PS: In my dataset few speakers have wav files at 22050 sampling rate , while other speakers wav files are at 32000 sampling rate. But I have used downsample.py to ensure that all of them are sampled down to 16000.

OlaWod commented 1 year ago

seems that the wavlm feature length is not consistent with spectrogram length. delete all '.spec.pt' files, make sure the wavs in the wav dir (named as 'DUMMY') are all 16kHz, and run again?
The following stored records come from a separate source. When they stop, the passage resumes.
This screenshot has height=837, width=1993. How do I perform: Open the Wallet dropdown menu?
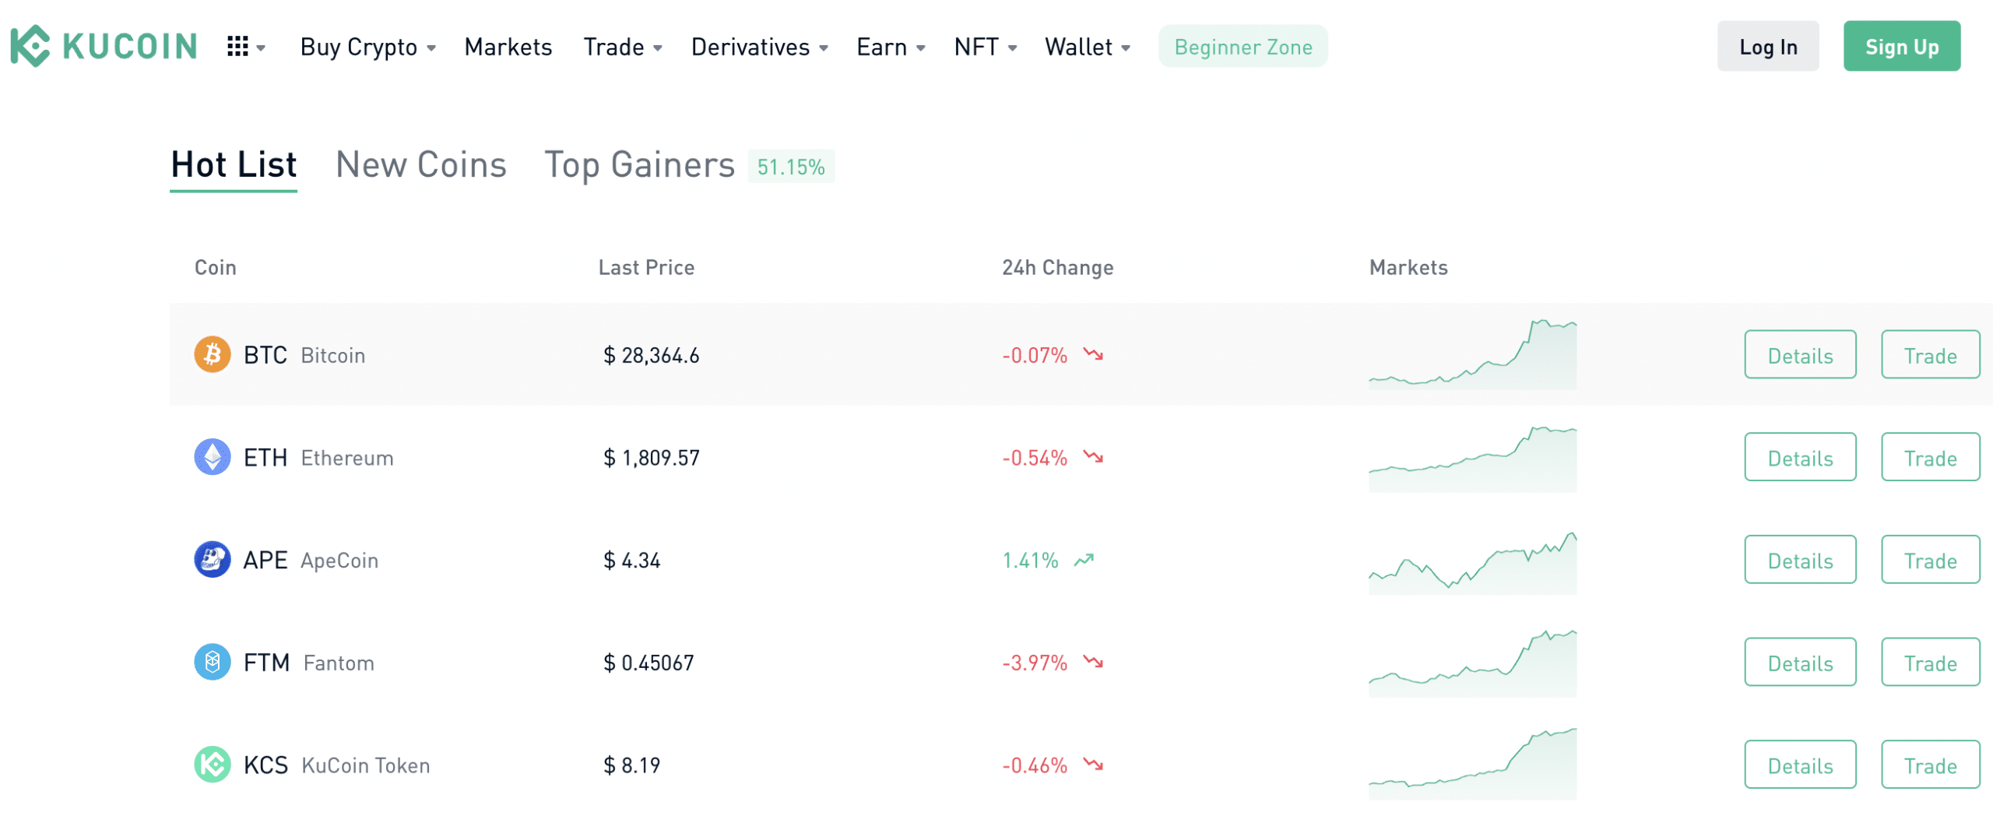1087,47
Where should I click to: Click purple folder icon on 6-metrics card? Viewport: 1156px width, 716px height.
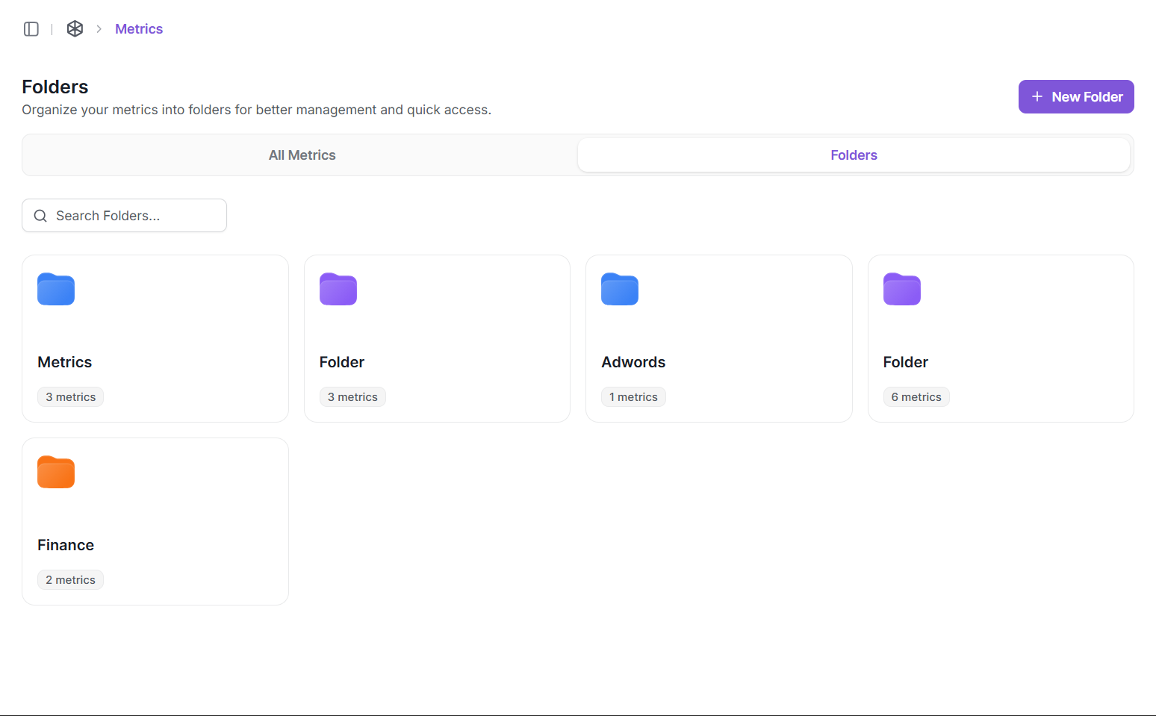pyautogui.click(x=901, y=289)
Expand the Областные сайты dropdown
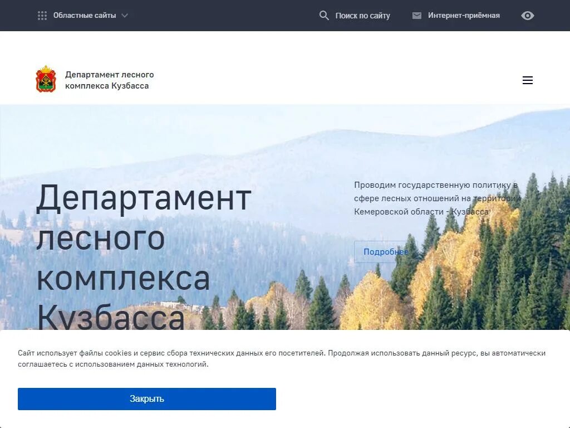 [85, 15]
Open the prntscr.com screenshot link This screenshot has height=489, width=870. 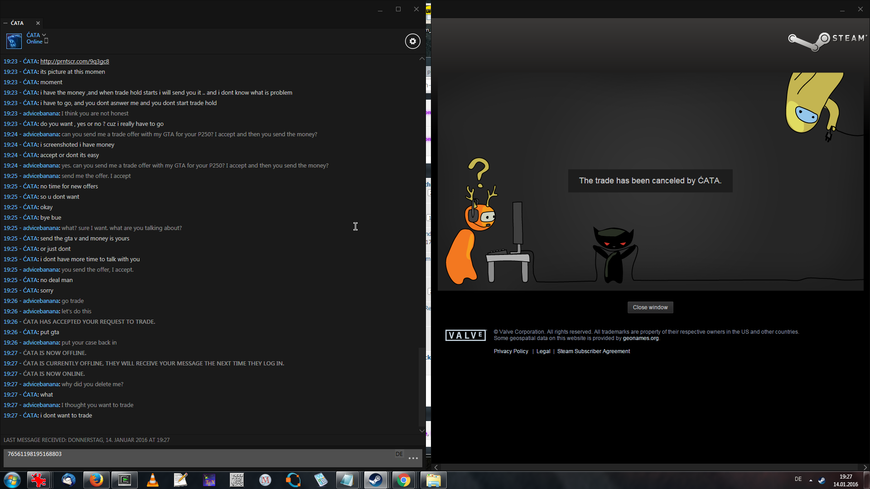click(x=74, y=61)
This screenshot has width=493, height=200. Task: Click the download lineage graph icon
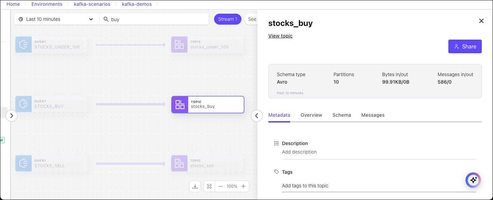[195, 186]
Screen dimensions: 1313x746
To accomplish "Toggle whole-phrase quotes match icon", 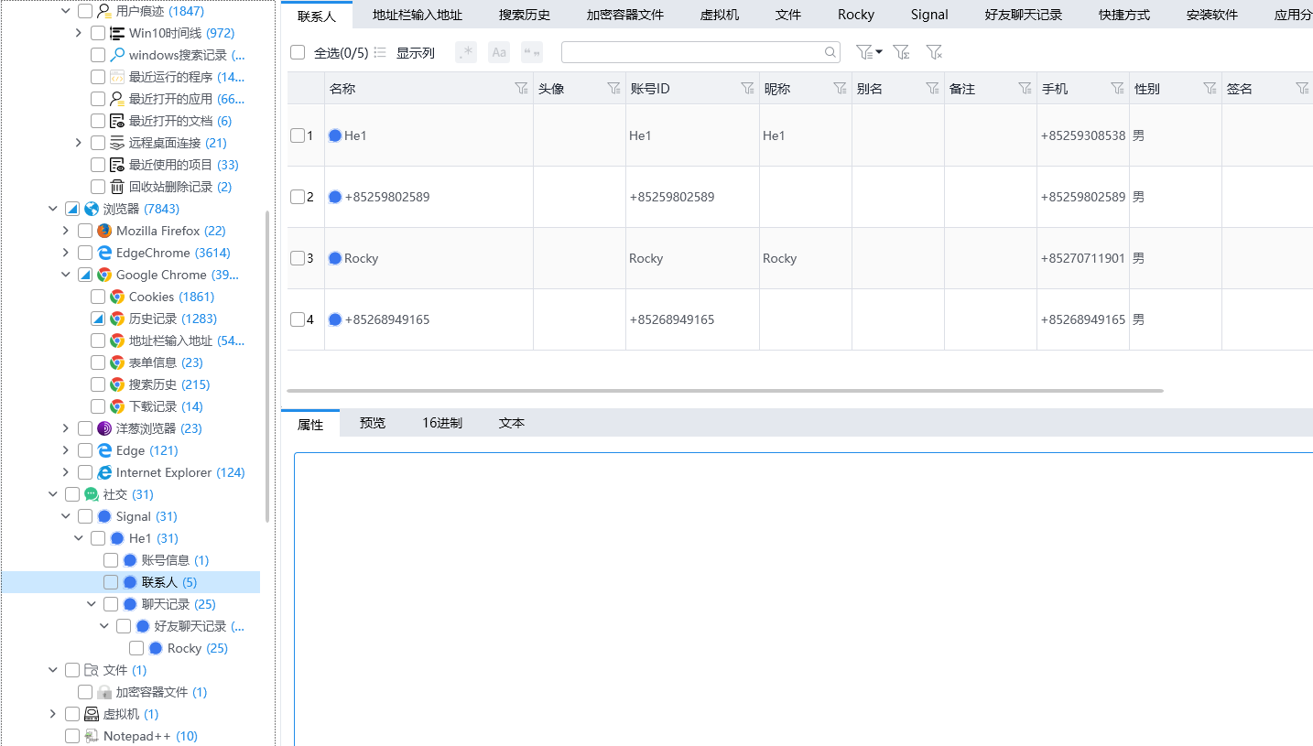I will coord(531,52).
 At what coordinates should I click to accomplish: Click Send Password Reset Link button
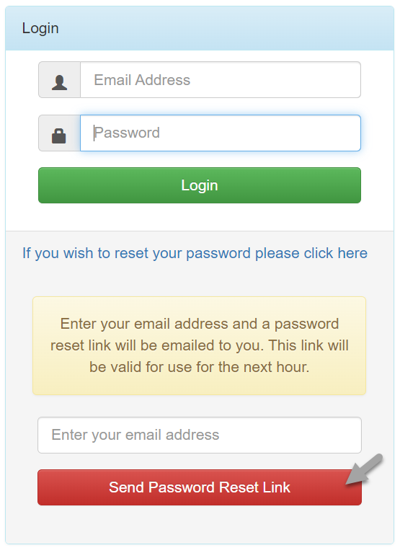pyautogui.click(x=200, y=487)
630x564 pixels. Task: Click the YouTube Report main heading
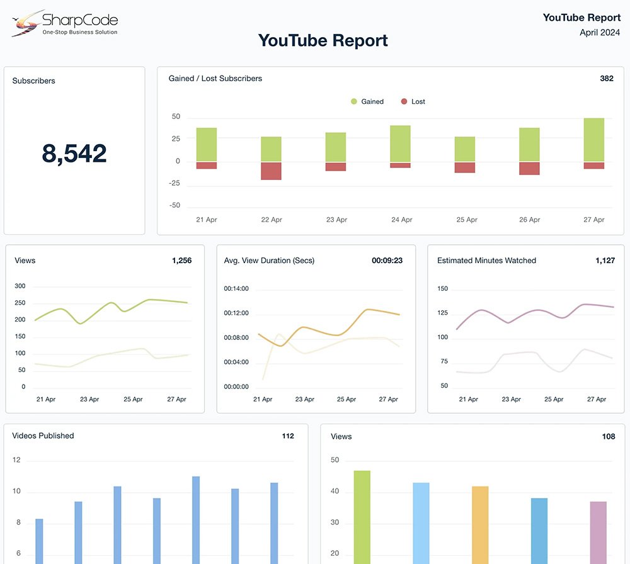[323, 40]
MaN0bhiR commented 1 year ago

well ,I have .pt files in dataset/wavlm folders (not .spec.pt) which are generated using preprocess_ssl.py (I also confirmed if I am giving downsampled 16K wav folder in --in_dir argument). I'll try excluding folders with different sampling rate to see if that solves the issue

LeMoyenAge commented 1 year ago

I also had same problem too. Use former version of data_util.py, train.py didn't contain TextAudioSpeakerCollate() will temporarily solve those problem

MaN0bhiR commented 1 year ago

I also had same problem too. Use former version of data_util.py, train.py didn't contain TextAudioSpeakerCollate() will temporarily solve those problem

Thank you , it worked. @OlaWod does using older version of these files effect performance?

OlaWod commented 1 year ago

I also had same problem too. Use former version of data_util.py, train.py didn't contain TextAudioSpeakerCollate() will temporarily solve those problem

Thank you , it worked. @OlaWod does using older version of these files effect performance?

yes, it has more distortions according to my small scale test.

MaN0bhiR commented 1 year ago

yes, it has more distortions according to my small scale test.

The model I fine-tuned is messing up the content and pronunciation but voices are really accurate. Do you think using newer version of data_utils would help? or is it simply the case of overfitting?

OlaWod commented 1 year ago

yes, it has more distortions according to my small scale test.

The model I fine-tuned is messing up the content and pronunciation but voices are really accurate. Do you think using newer version of data_utils would help? or is it simply the case of overfitting?

i think it more likely because of overfitting

LeMoyenAge commented 1 year ago

yes, it has more distortions according to my small scale test.

The model I fine-tuned is messing up the content and pronunciation but voices are really accurate. Do you think using newer version of data_utils would help? or is it simply the case of overfitting?

https://github.com/OlaWod/FreeVC/issues/57#issuecomment-1426857492

Try this in release version.

MaN0bhiR commented 1 year ago

Hey , after finetuning , though the voices are more accurate , the content is kind of messed up. But when I run the same conversion without fine tuning (on provided pre-trained models) the content is preserved while the voices are inaccurate. Do you think more training (finetuning for little longer) would help? My dataset contains sound files from 10 different speakers with 2hr duration , is it too less? If not , how many epochs of training is ideal for that?

vinypan commented 8 months ago

Hello @MaN0bhiR , how did you end up improving the fine-tuned quality of converted voices? Are 2hrs duration of audios enough for fine-tuning?